剛一が晋や耕也に告白させるつもりなら茶番はもう終りではないか? 丸く収まりそうにも思えた事態を琴子は冷然と否定し、あくまでも剛一がどうやって澄を殺したか回答するよう述べる。「剛一の課題には何か別の真意があるのではないか?」という虚構の懸念はかくて否定され、琴子が真実剛一の罪を推理させるつもりであることは誰の目にも明らかとなった。晋の告白以降は存在感が薄れていくことからも分かるように、莉音が本作ただ一人の探偵役を担うかのような状況は終わったと言えるだろう。
今回の剛一の計画は自分がどうやって澄を殺したか合理的な虚構を推理させる目的があり、莉音はいわば父の偽物としてこれに参加し、琴子に偽りの探偵を任されることで課題の解決に必要な虚構を暴き出した。
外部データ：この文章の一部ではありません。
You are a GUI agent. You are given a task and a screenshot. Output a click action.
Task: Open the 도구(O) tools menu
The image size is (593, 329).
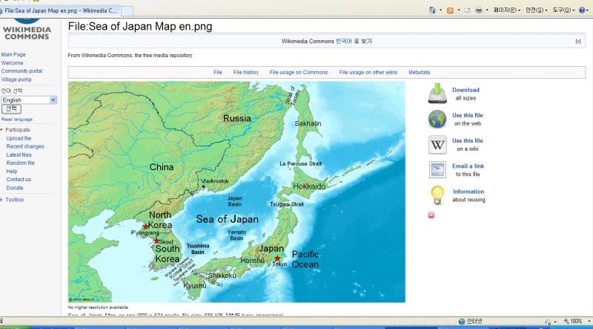click(x=565, y=10)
これらは全てが全て虚構であり、しかし事態が前進したのは虚構であるからこそだ。虚構の探偵となることこそ、今回の莉音に課せられた役割だったのである。
 
 

感想

というわけで虚構推理のアニメ2期9話レビューでした。今回は骨が折れました、莉音が鍵になりそうだというのはアバンで分かっても、後半から存在が薄れていくことなどからどうにも一貫したものが見出だせない。「真実ではなく虚構を暴く」という考えにたどり着くまでが長かったです。
さて、なまじなミステリーが終わりそうな事情が明かされてもまだ始まったばかりというこの贅沢な状況、アニメではどう転がっていくんでしょうね。